В Ленинграде я оказался в гостях у моего друга, художника Евгения Мальцева. Пили, ели, вели разговоры.
Дошла очередь до моих предстоящих гор. Брат художника Виктор, крупный инженер, постарше нас с Женей лет на пять, начал горячиться и спорить.
– Ни в коем случае восхождения тебе делать нельзя. Ничего, кроме инфаркта, не добьешься. Я знаю, что говорю. Когда ты поднимался в горы последний раз?
– Двадцать лет назад.
– Высоко?
– Не знаю. Что-нибудь около трех километров.
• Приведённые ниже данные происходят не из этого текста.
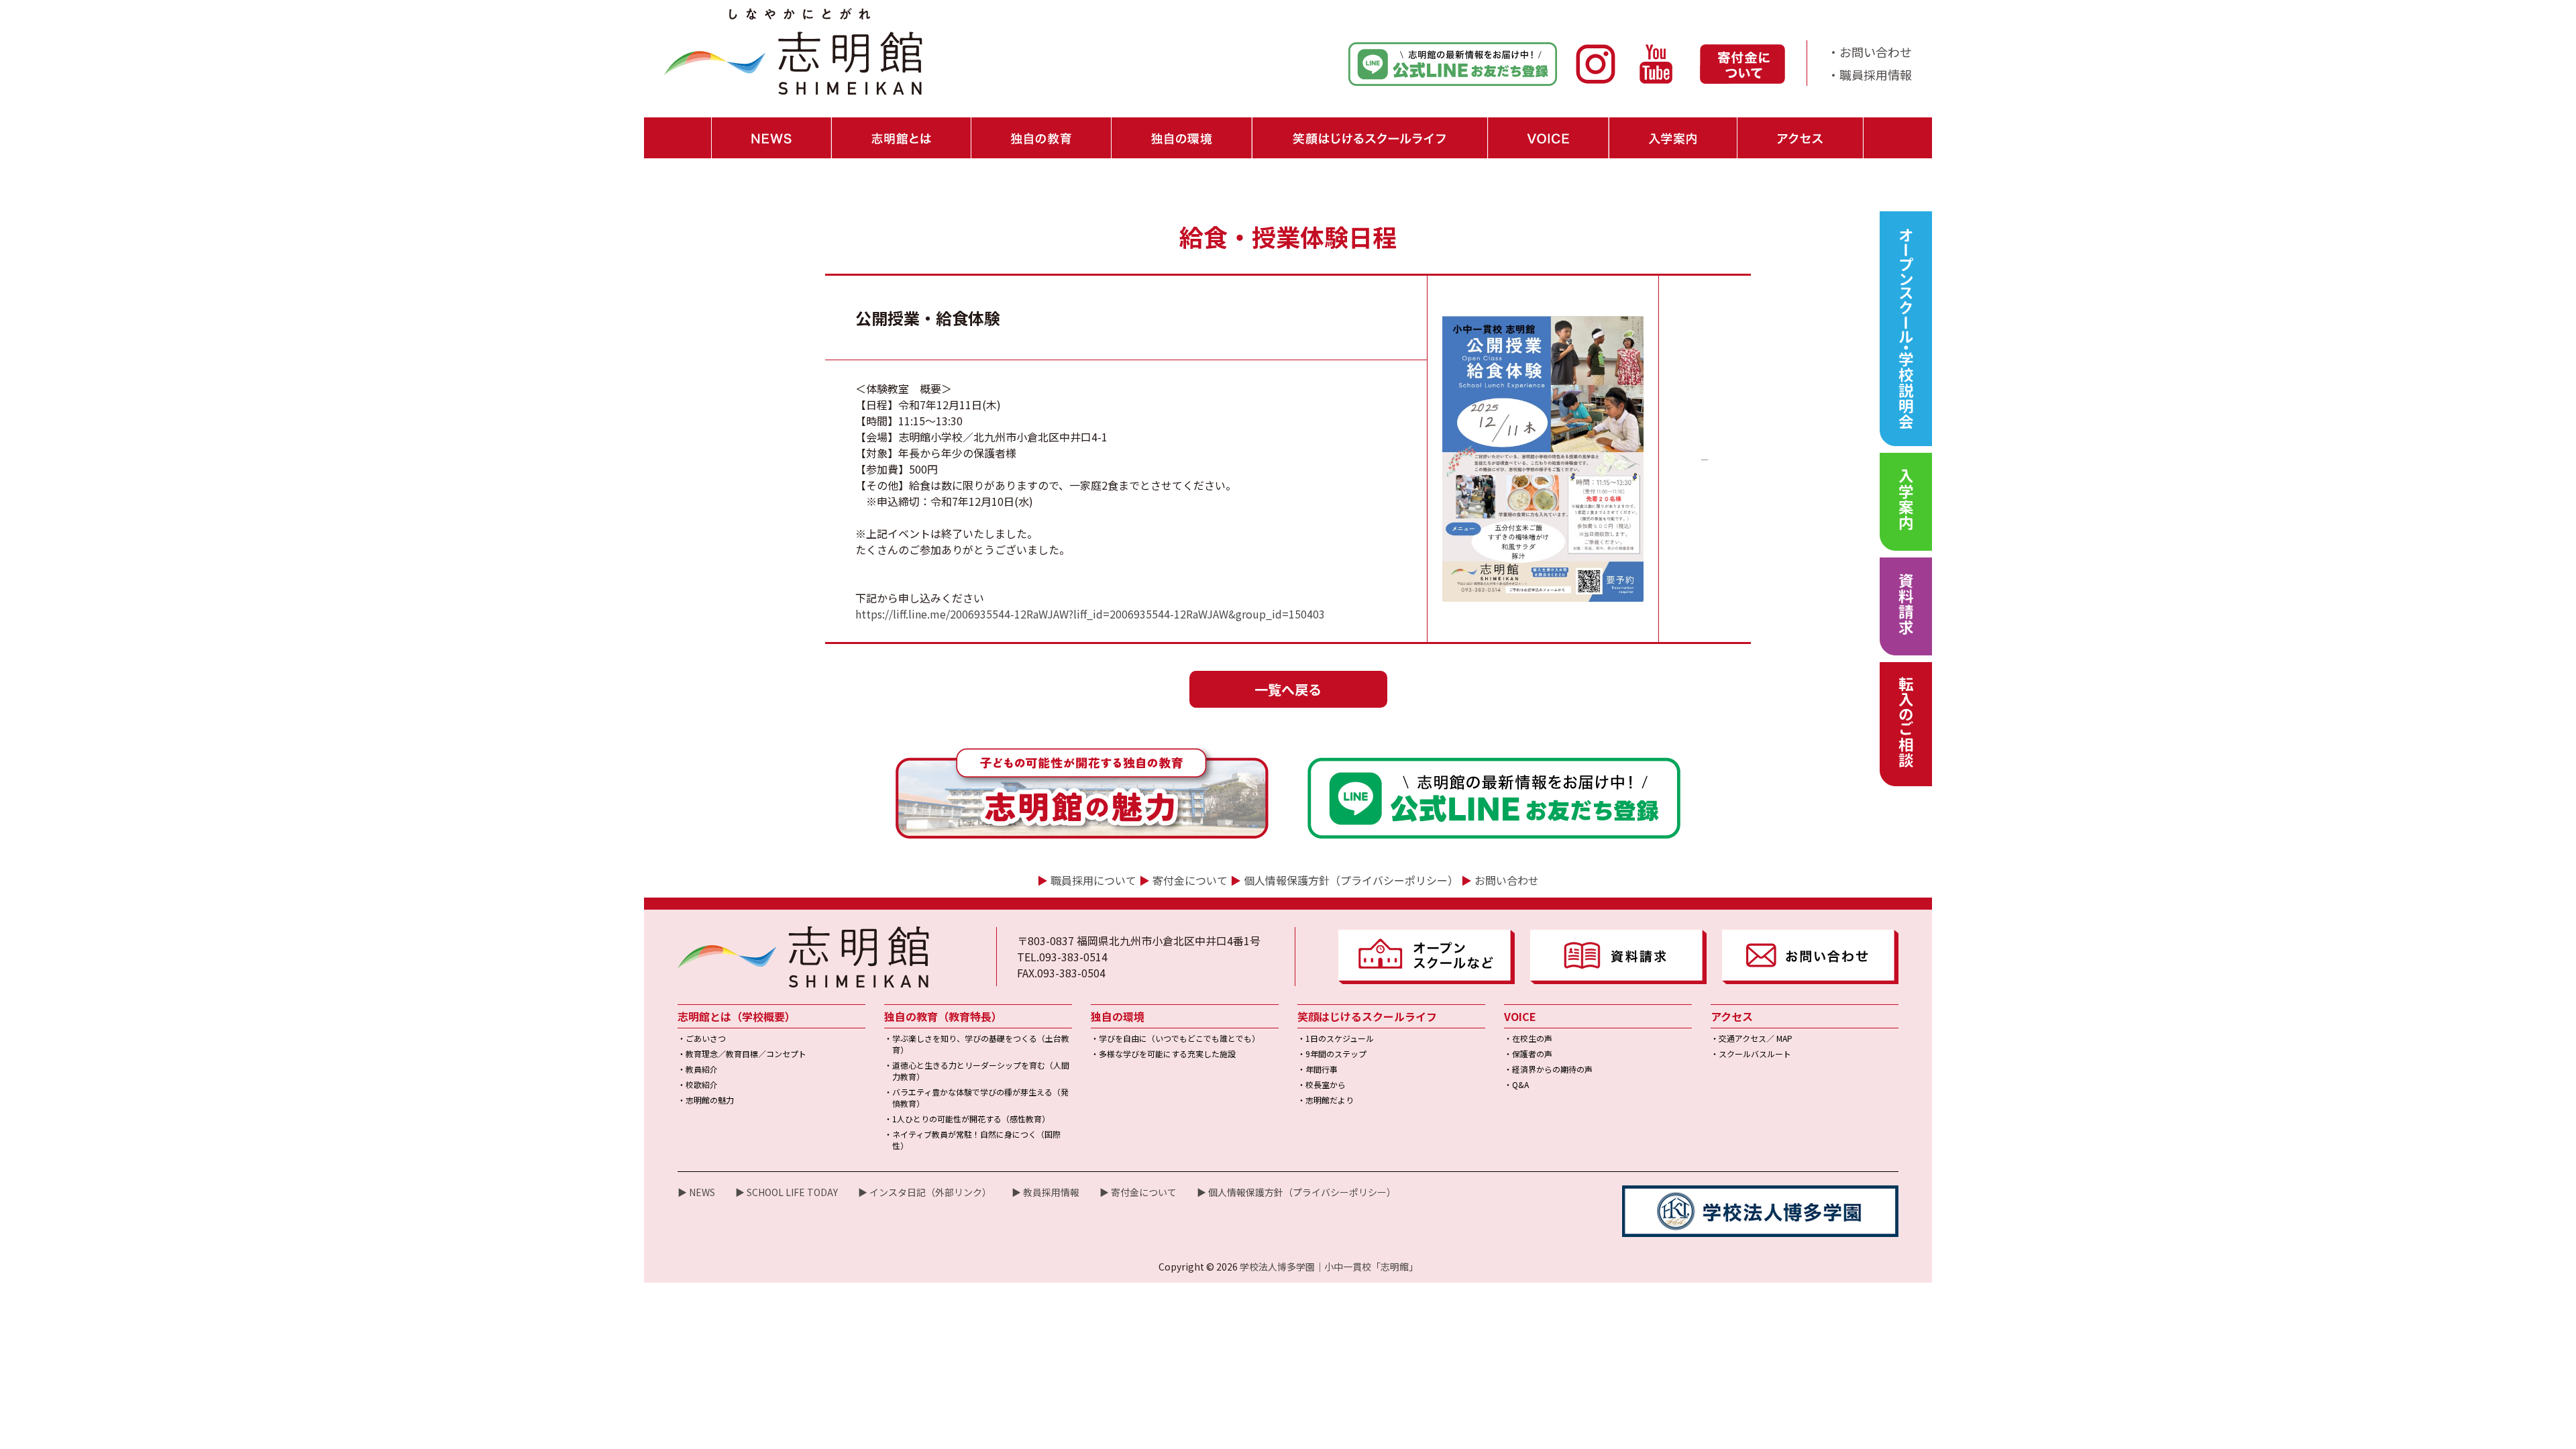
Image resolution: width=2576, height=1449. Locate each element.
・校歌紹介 (698, 1084)
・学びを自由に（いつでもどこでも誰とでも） (1175, 1038)
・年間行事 (1317, 1069)
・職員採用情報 (1869, 74)
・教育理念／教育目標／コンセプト (742, 1053)
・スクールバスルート (1751, 1053)
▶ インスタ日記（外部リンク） (924, 1192)
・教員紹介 (698, 1069)
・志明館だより (1325, 1100)
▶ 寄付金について (1138, 1192)
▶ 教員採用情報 (1045, 1192)
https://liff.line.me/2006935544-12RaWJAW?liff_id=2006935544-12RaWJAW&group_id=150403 (1090, 614)
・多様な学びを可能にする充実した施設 (1163, 1053)
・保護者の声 (1528, 1053)
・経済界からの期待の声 (1548, 1069)
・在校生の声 (1528, 1038)
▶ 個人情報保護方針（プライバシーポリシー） (1296, 1192)
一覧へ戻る (1288, 689)
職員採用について (1093, 880)
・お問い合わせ (1869, 51)
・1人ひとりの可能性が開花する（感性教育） (967, 1118)
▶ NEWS (696, 1192)
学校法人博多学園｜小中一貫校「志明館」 (1329, 1266)
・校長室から (1321, 1084)
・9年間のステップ (1331, 1053)
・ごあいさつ (702, 1038)
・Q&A (1516, 1084)
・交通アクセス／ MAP (1751, 1038)
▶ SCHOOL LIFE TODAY (786, 1192)
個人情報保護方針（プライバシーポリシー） (1351, 880)
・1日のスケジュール (1335, 1038)
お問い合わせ (1506, 880)
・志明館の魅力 (706, 1100)
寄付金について (1190, 880)
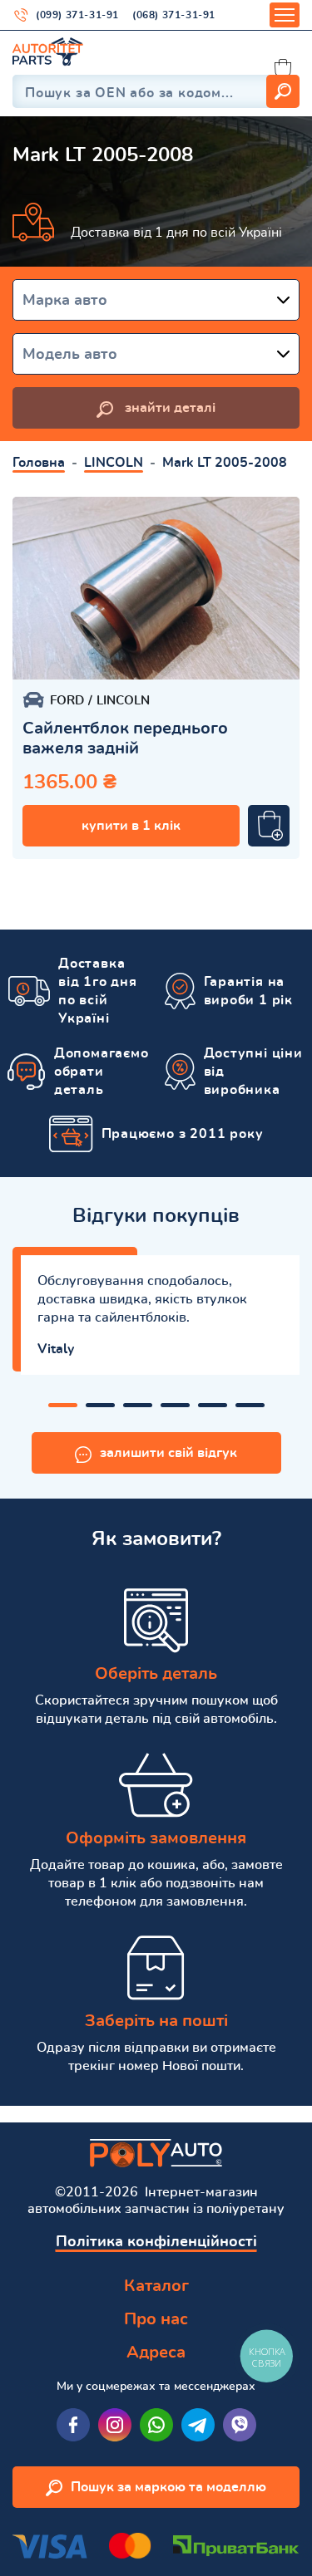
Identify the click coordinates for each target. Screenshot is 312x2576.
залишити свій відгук (168, 1453)
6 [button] (250, 1405)
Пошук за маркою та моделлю (168, 2487)
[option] (156, 588)
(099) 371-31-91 (77, 15)
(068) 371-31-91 (173, 15)
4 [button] (175, 1405)
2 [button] (100, 1405)
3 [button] (137, 1405)
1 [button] (62, 1405)
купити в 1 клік (131, 825)
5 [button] (212, 1405)
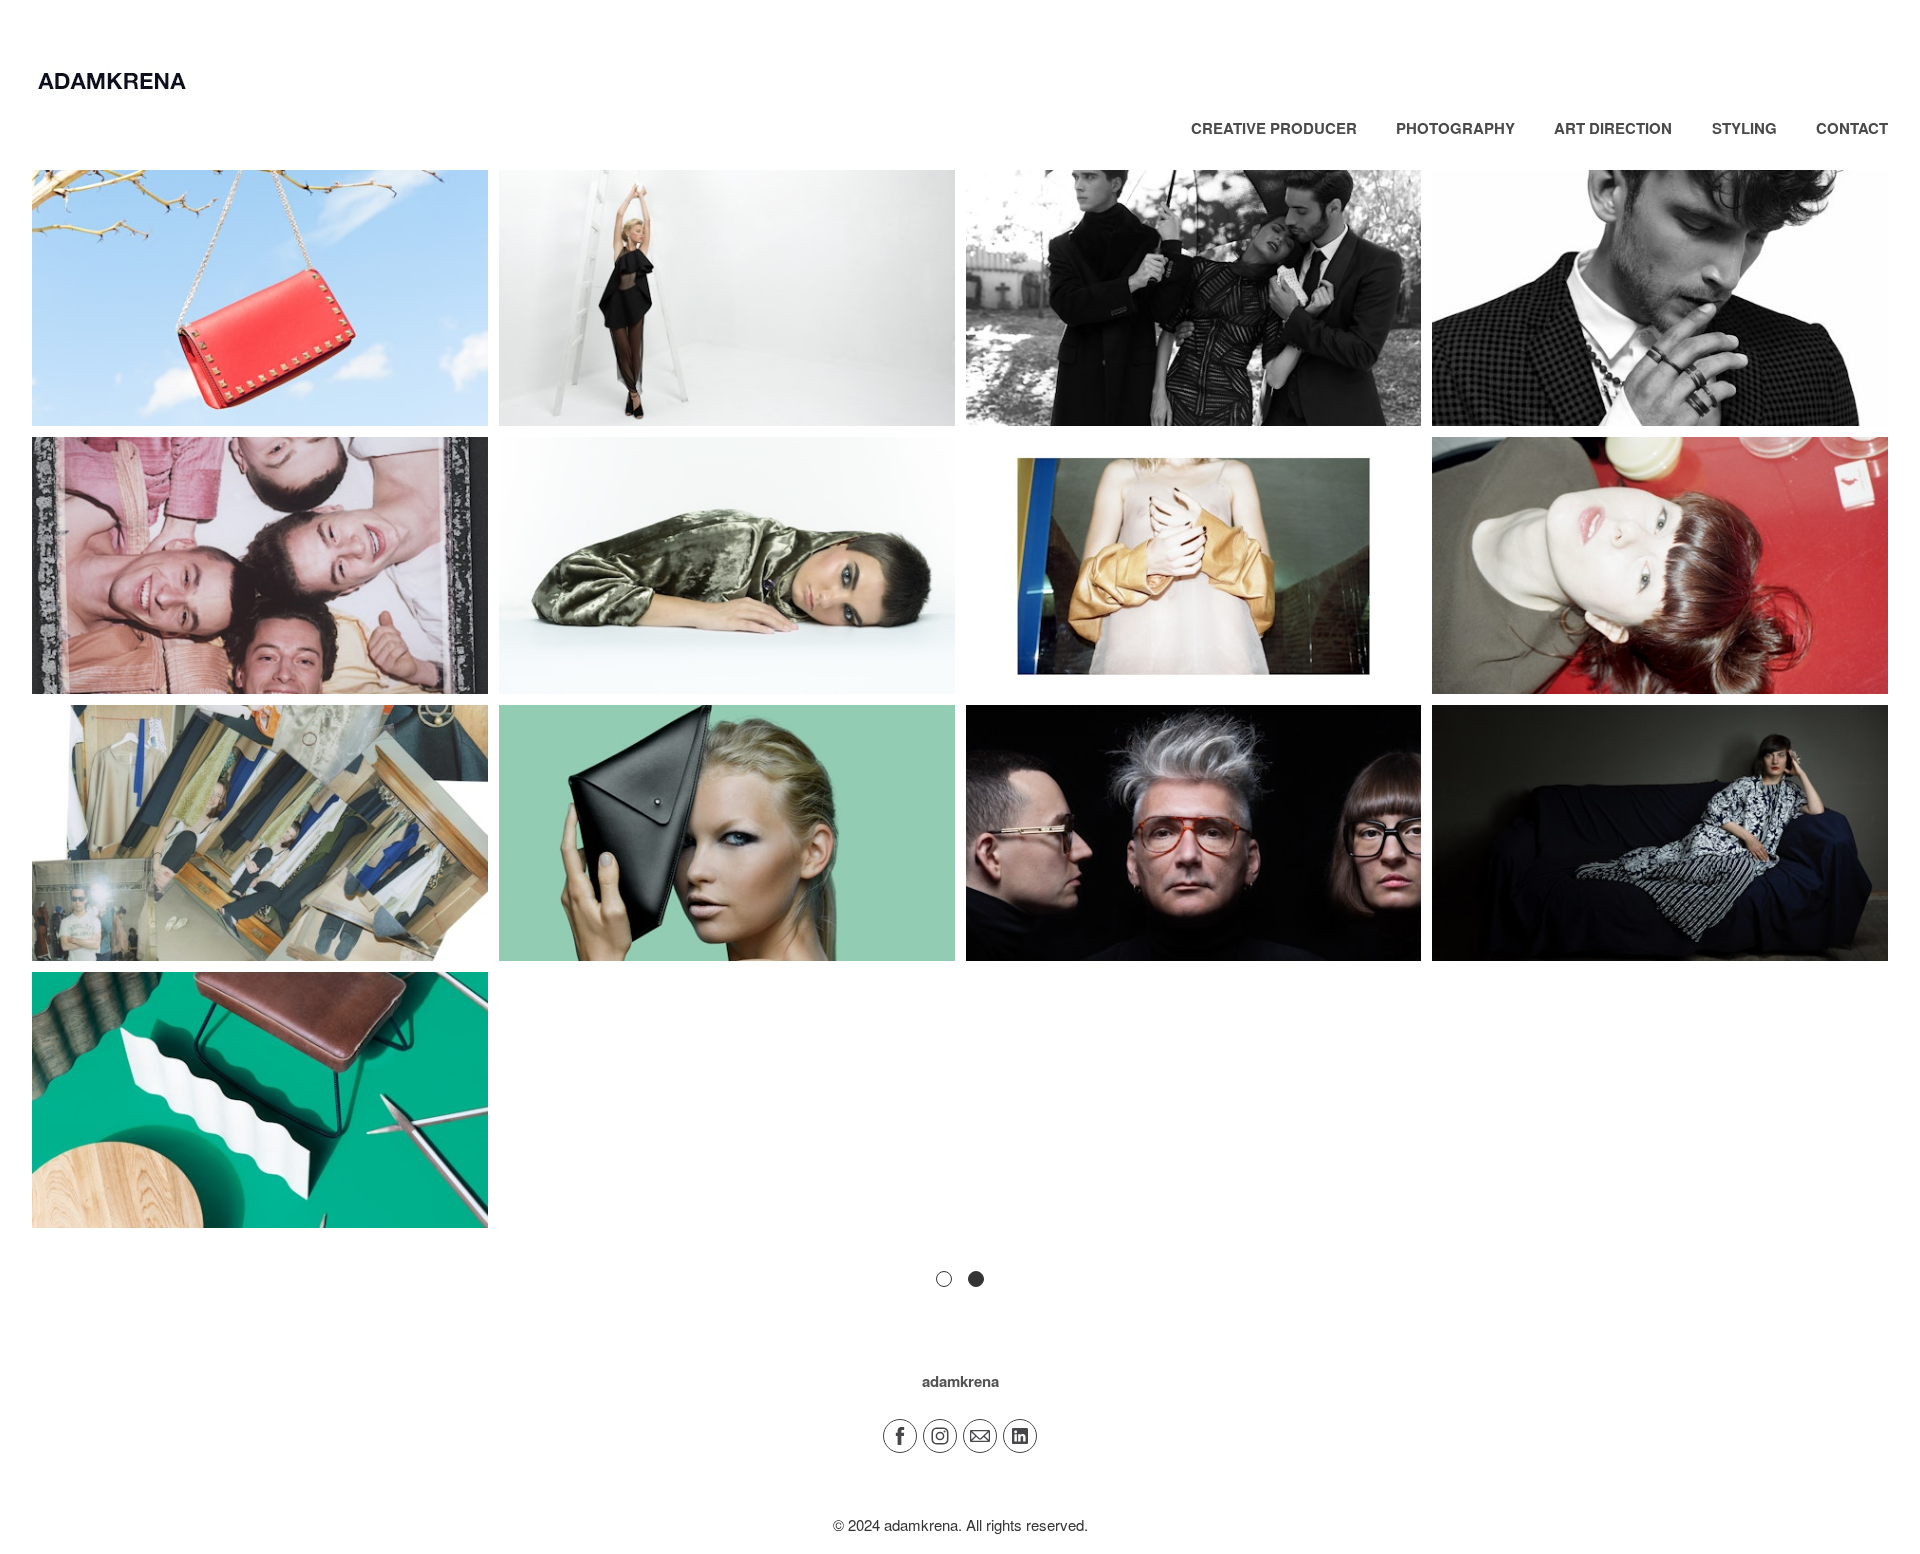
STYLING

– Считай, что ты вообще никогда не поднимался. А сколько раз ты приседаешь на одной ноге? Давай выходи на середину комнаты. Давай одну ногу выбрасывай и вытягивай вперед, а на другой опускайся, приседай. Ниже, ниже…
Я когда-то умел это делать. Но теперь равновесие потерялось, и я оказался сидящим на полу в самом грустном, нелепом положении.
– Ну вот, – торжествовал Виктор Мальцев. – Нужно для начала приседать на каждой ноге не меньше восьми раз. Альпинисту требуются сильные ноги. А сколько метров ты пролезаешь по канату на одних руках?
– Не знаю. Я давно не лазил.
– Как давно?
– Лет двадцать пять или тридцать. Виктор обвел всех победоносным взглядом.
– И он собирается покорять вершину! А сердце?
– Что сердце?
– Когда ты его проверял на выносливость? Сколько километров ты можешь бежать в хорошем темпе – три, пять, десять? Какой у тебя потолок?
– Какой еще потолок?
– У каждого альпиниста есть свой потолок, выше которого ему ходить нельзя. Иначе – сердечная недостаточность и обратный путь на носилках. Ты знаешь свой потолок? А лет тебе, может, двадцать или двадцать четыре?
Вдохновившись моим молчанием, моей опущенной (но упрямо опущенной) головой, а также одобрительным рокотом гостей, Виктор вскочил на стул, схватил фломастер, подвернувшийся под руку, и на чистой стене горячечно, повторяя вслух каждое слово, стал писать.
Должен сказать, что в этой надписи (не знаю, цела ли она до сих пор) содержится очевидная переоценка значения рвущегося на гору литератора, так что как-то нескромно даже списывать ее со стены. Но, во-первых, она не придумана, и искажать ее я не могу. Во-вторых, это оценка не литературоведа, а, прямо скажем, приятеля. В-третьих, она сделана уже в конце вечера, а это имеет некоторое значение. И в-четвертых, Виктор мог пойти на эту переоценку сознательно. Ведь ему важно было убедить меня и остановить от безрассудного, как ему казалось, поступка. Как бы то ни было, вот она, эта надпись: «Солоухина мы любим. Терять его мы не хотим. Идти на гору ему категорически запрещаем. От имени гостей и всех читателей…» Тут фломастер сломался от усердия пишущего, и подписи не получилось.
Между прочим, с той же чистосердечностью, с какой писались слова на стене, и с той же, можно сказать, любовью Виктор восклицал вчера, когда видел, что я ставлю на стол невыпитую рюмку:
– Нехорошо, нехорошо, надо выпить до дна!
Но надпись, которой я был тогда до слез растроган, можно теперь стереть, потому что я пишу эти строки не на высоких горах, а на нулевой отметке, в ста шагах от морского прибоя, и батумский тропический дождь барабанит за моим окном по широким и ярким магнолиевым, лавровишневым и банановым листьям.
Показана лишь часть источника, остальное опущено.